# How do we calibrate a monitor for use in Photography



## Done_Fishin

Years back I had a floppy that allowed me to fine tune the Monitor Colour, Brightness & Contrast for use when looking at Photos.

I have seen many Monitors over the years that give different displays for the same picture. There is nothing worse than grabbing a photo from your scanner and then start changing the way it looks on your monitor only to find when you go to the next monitor that it looked fine as an original and the copy is now wrong!

I had/have a Hitachi Monitor that shows a great picture at 800*600 yet puts everything into shadow at 1024 * 768.

Like wise an LCD monitor has different attributes to the old CRT Monitor .. what happens if the backlight is fading and you haven't realised .. how do you check ??

I also remember from somewhere that someone had created some special colour reference boards that you could use to check your display against. However again, if you wanted to use these references by printing them (even on Photographic paper) how do you know if you've calibrated the output from your printer correctly?

Anyone got any advice on this at all ..


----------



## zuluclayman

Adobe Gamma is a monitor calibration utility that will allow you to get your monitor's settings correct.
If you really, really want your monitor exact you would need to use something like these tools
Also for correct colour management use the same ICC profile for your camera monitor, imaging software and printer - so say for example you are using Adobe RGB for your camera then make sure you have the same colour profile set up for your software (Photoshop or whatever you use), monitor and printer.
It can be really frustrating to spend time on an image and have it looking good on your monitor only to find it looks completely different when you print it.


----------



## DonaldG

Also see the new sticky above.


----------



## Done_Fishin

Thanks for those wedges Don .. however .. you have not explained how to use them, although I will jump to the conclusion that we should adjust the monitor brightness contrast so that we can barely see the first and last changes whilst all the others step nicely through the range.

The program that I remember using years ago did more or less the same thing (Nokia I think) however with squares rather than bars ..

━━━

- YOUR INSTRUCTIONS: In the forum thread on calibrating a monitor for photography, why does the reply recommending Adobe Gamma say to use the same ICC profile for the camera, monitor, imaging software and printer?

- PROVIDED DATA:
━━━

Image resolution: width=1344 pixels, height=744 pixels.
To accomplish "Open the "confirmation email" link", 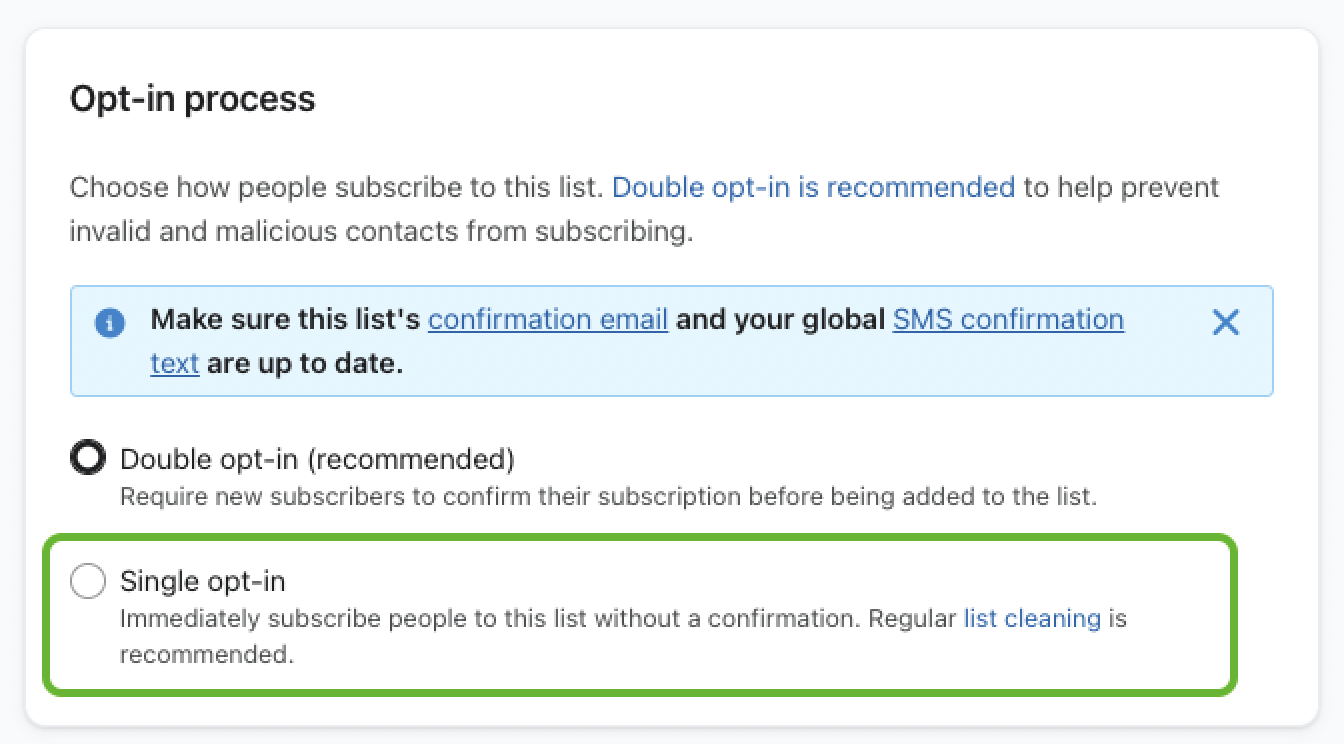I will pos(548,320).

━━━

- RESULT FOR THIS EXERCISE: Using one profile, such as Adobe RGB, across all of them gives correct color management. This avoids spending time on an image that looks good on the monitor, only to find it looks completely different when printed.